- [Article]
--
EricBohm - 24 Jun 2008
Thomas Dunning:
- Center is critical to Illinois strategy to become the academic center for extreme scaling computing.
- Allocations on Abe will be available
- 50% of Abe is for IACAT, apply for time through Kale and D Johnson
General:
David Padua: Transforming Programs Automatically
- Compilers
- Vikram A will be contributing a multicore oriented compiler.
- ETA ~ 1 year
- Generators
- schemes for specifying algorithms and then having the code expressed for target machines or tasks
- Libraries
- Short term work can begin on hand/self tuned libraries oriented towards IACAT-CPC needs.
- Auto tuning BLAS routines. (A Duchateau)
- strategy searches unrolling space and loop parameters around innermost loop.
- works by annotation, good for use on critical path computation
Ralph Johnson: Refactoring
- Original design no longer sufficient for current needs.
- Flossing vs Root Canal. Incremental refactoring vs major refactoring
- Have automated test suite
- make small change (15 minutes to 1-2 hours)
- test change to verify
- break large changes into smaller changes
- when adding a feature, do the refactoring first, won't need new tests.
- Optimizations
- qualitatively different in that they add no feature and usually make the code harder to understand
- these manual changes are actually a kind of program transformation
- a refactoring aware version control system can propagate changes forward down branches
- Ask Ralph to help with refactoring issues, improving documentation, and adapting to new technologies
- Automated/interactive refactoring tools (Photran) not yet for general consumption, ~ 1 year
Sanjay Kale: Charm++ and its use in scalable CSE applications
- overdecomposition
- express as much parallelism as there is available, more than the number of cores
- adaptive runtime system
- dynamic load balancing
- performance tools, scalable with automated data mining to highlight performance bottlenecks
- new "languages"
- early performance development via BigSim
- PMPI layer available for using projections tool with MPI codes (without AMPI) idooley@uiuc.edu
David Ceperly: QMCPack
- QMC stochastic sampling to solve many body Schrodinger
- Monte Carlo methods to use random walk approaches
- Branches occur which split walkers which creates some imbalance
- Walkers are weakly coupled, not communication bound
- Computing from the determinant e.g. 100x100 done ~ 10^12 times
- Lapack sherman morrison single column update for matrix inverse to get the determinant
- can be done using 3D spline interpolation table requiring a few hundred operations
- has memory constraint due to table size
- computational bias is 1/number of walkers.

- [Record list]
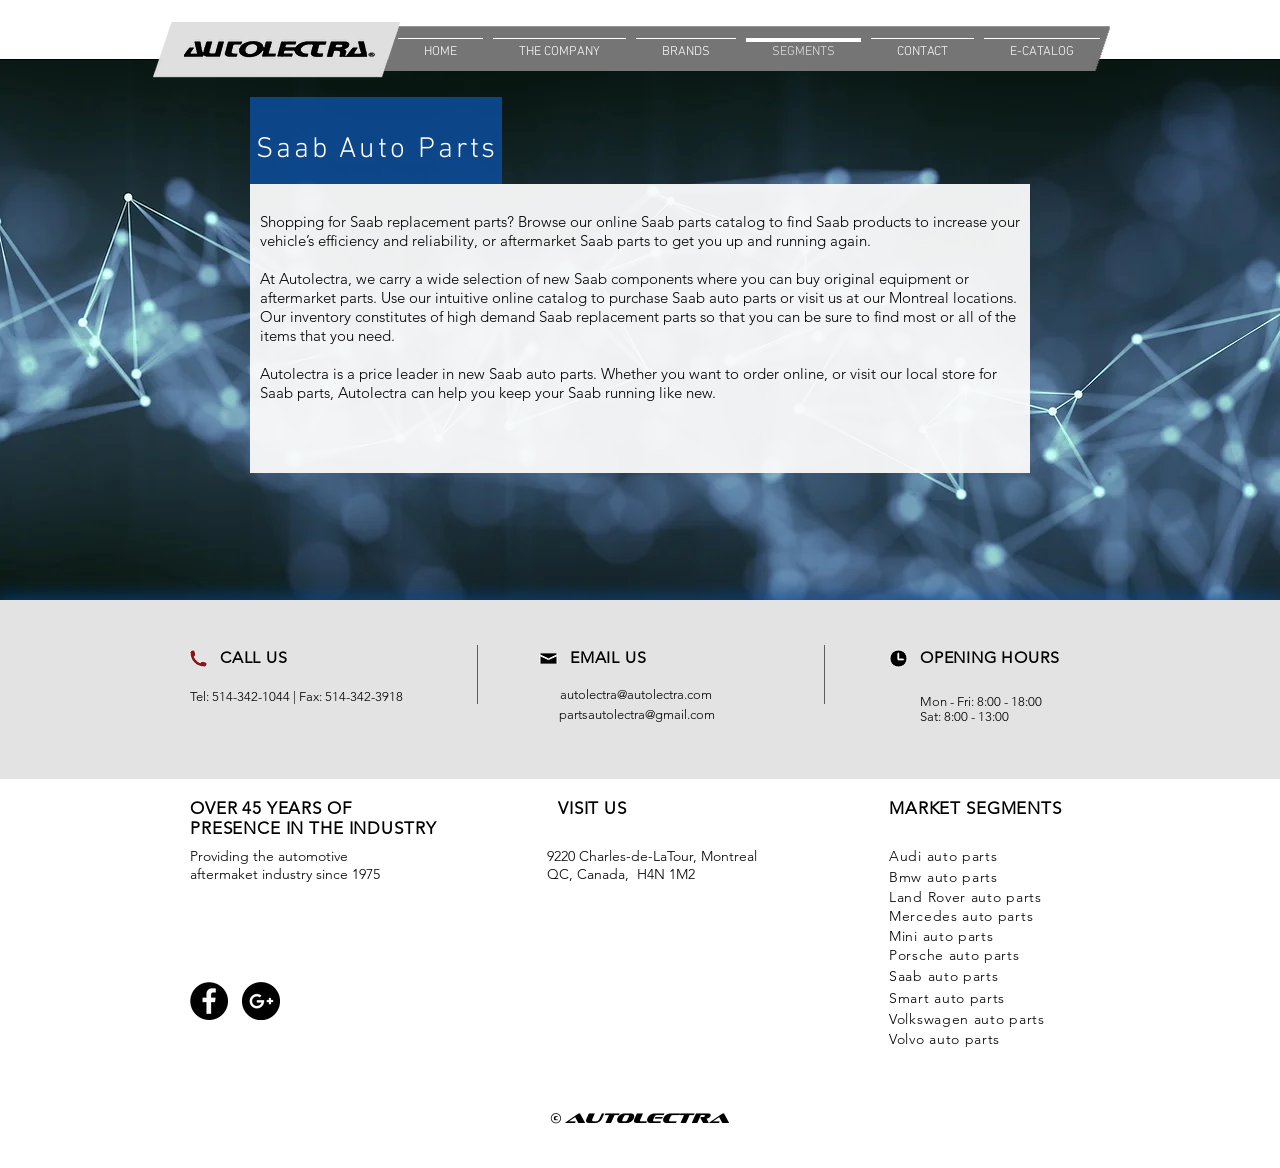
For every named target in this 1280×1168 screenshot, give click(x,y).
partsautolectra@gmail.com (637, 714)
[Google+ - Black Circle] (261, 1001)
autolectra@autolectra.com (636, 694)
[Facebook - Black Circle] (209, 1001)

---

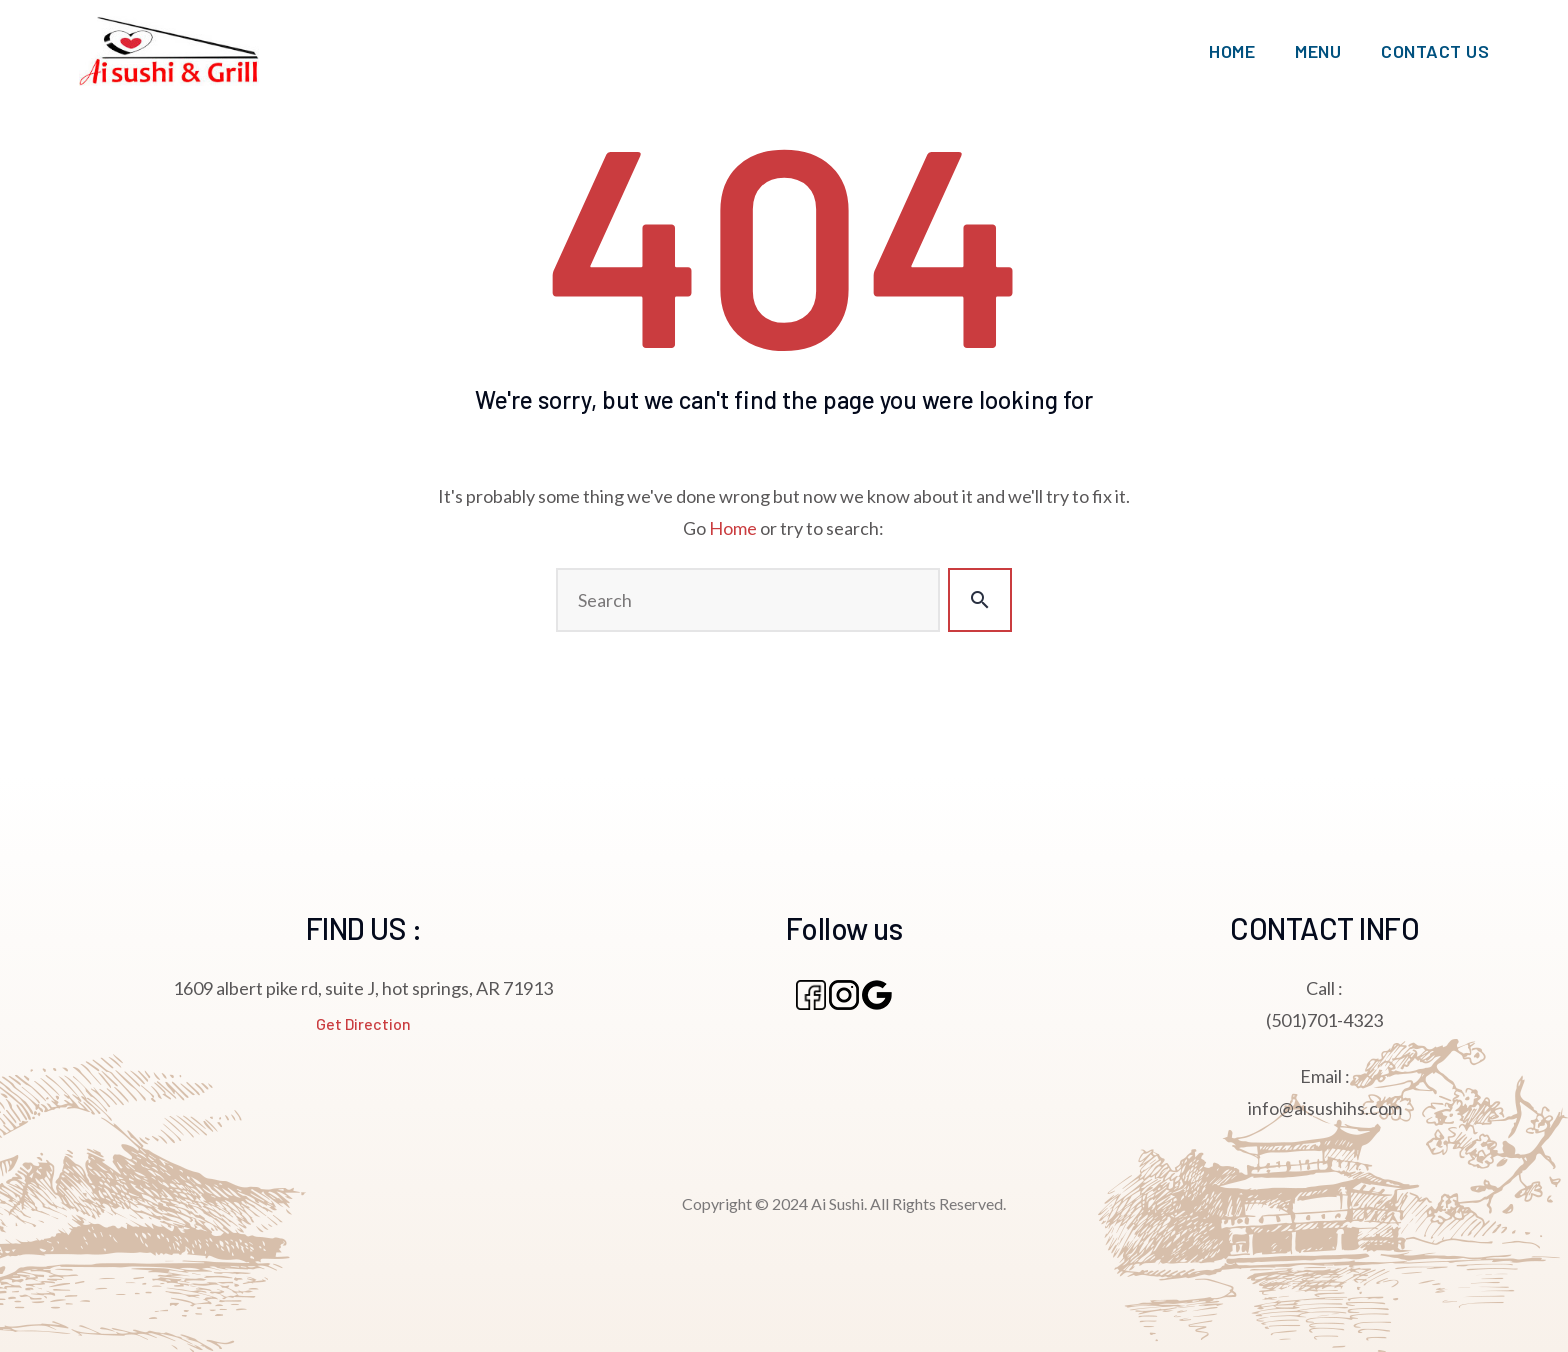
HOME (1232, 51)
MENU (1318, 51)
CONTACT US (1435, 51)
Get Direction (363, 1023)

==

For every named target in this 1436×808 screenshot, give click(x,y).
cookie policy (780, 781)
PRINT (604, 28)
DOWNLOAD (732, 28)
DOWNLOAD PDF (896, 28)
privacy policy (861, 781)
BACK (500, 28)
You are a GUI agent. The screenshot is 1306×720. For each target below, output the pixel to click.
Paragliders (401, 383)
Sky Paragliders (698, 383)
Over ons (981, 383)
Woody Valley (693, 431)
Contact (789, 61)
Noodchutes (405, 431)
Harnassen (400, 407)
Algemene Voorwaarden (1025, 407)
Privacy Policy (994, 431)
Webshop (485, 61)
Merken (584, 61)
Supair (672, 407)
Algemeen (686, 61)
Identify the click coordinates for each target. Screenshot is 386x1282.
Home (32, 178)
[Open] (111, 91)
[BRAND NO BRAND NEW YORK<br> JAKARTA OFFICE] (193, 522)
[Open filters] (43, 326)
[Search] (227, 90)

- [Problems and tasks]
a. Print everything in the meeting notes from "- ETA ~ 1 year" down to "for current needs.".
b. Do these statements agree with the meeting notes? Answer yes or no for each, and quote the words that decide it.
(i) Half of Abe is set aside for IACAT.
(ii) Photran, the automated refactoring tool, is already ready for general use.
(iii) In QMCPack, the walkers are communication bound.
c. Write the next part of the meeting notes, picking up after their final line.

- [Per-task outputs]
a.
- ETA ~ 1 year
- Generators
- schemes for specifying algorithms and then having the code expressed for target machines or tasks
- Libraries
- Short term work can begin on hand/self tuned libraries oriented towards IACAT-CPC needs.
- Auto tuning BLAS routines. (A Duchateau)
- strategy searches unrolling space and loop parameters around innermost loop.
- works by annotation, good for use on critical path computation
Ralph Johnson: Refactoring
- Original design no longer sufficient for current needs.

b.
(i) Yes: "50% of Abe is for IACAT"
(ii) No: "Automated/interactive refactoring tools (Photran) not yet for general consumption, ~ 1 year"
(iii) No: "Walkers are weakly coupled, not communication bound"

c.
- you need enough to approach normal noise
- too many consumes more resource with little benefit
- will need another level of decomposition, parallelization within walkers
- cpu time per walker per DMC strp grows N^3
- will need fault tolerance
- need SMP awareness
- memory issues with size of one-body orbitals
- finer level parallelism, perhaps 1 walker per node
- Padua suggests a code walkthrough
- D Johnson recommends profiling first to identify code segments for a walkthrough
Duane Johnson: KKR (hybrid real and k-space) order-N DFT code
- overall characteristics
- green's function, but without eigenvalue spectra etc
- screened structure constants (sparsity)
- sparse matrix technique ( memory and size)
- Iterative inversion technique (size)
- hybrid k-space/r-space (accuracy)
- r-space only (speed)
- Coherent potential approx (disorder)
- complex non-hermitian matrices
- G= G_0 (1- t G_0)^-1 (repeated until convergence) is the core of the computational time
- evaluated at each energy
- G_0 structure
- t is
- create reference state system using square well
- solve for true system relative to reference system G=G_r[I - (t -T_r)G_r]-1
- G_r is sparse <= 1% nonzero for N=2000. this is the whole point of doing it this way.
- sadly, off diagonals same magnitude as on diagonal, which makes banded approaches unsuitable
- parallelize by atom vectors, or groups of atom vectors
- pre-conditioners have so far not yielded good results
- need iterative schemes for non-hermitian case with good scaling properties
Paul Ricker: FLASH
- AMR
- Type 1a supernovae, novae, x-ray bursts
- grid determined by power spectrum initial fluctuation
- physics being modeled
- hydrodynamics, euler equations, magnetohydrodynamics, multifuild advection
- Reactions: coupled ODE
- Gravity: Poisson equation (heavy computational component)
- Particles: Vlasov-Boltzmann equation
- Modular framework, managed by python script to mix and match for specified target
- multigrid poisson solving has complex storage issues with ghost/guard boundary exchange
- use space filling curve for load balancing in Paramesh
- worth discussing a non-SFC solution (oct-tree?)
- multigrid poisson solver has discontinuity at fine grid boundaries
- oct-tree intpolate on all boundary points, residual on composite sources single layer potential
- weak scaling to 128k BG/L, flat for Eulerian, less optimal for lagrangian
- good strong scaling on itanium,
- strong scaling on Jaguar good to about 8x minimum number to fit
- Load balancing
- multigrid poisson solver
- movement of particles among processors
- addition of time refinement
- coping with hybrid architectures
- results out
- efficient I/O for raw checkpoint data (one run can produce terabytes of data)
- fault tolerance (error recovery)
- on-the fly analysis to reduce I/O requirements
- migrate to AMPI
- Tune multigrid
- hybrid parallelization for multi-core
- re-vectorization (sort of like it was way back in the T1 days)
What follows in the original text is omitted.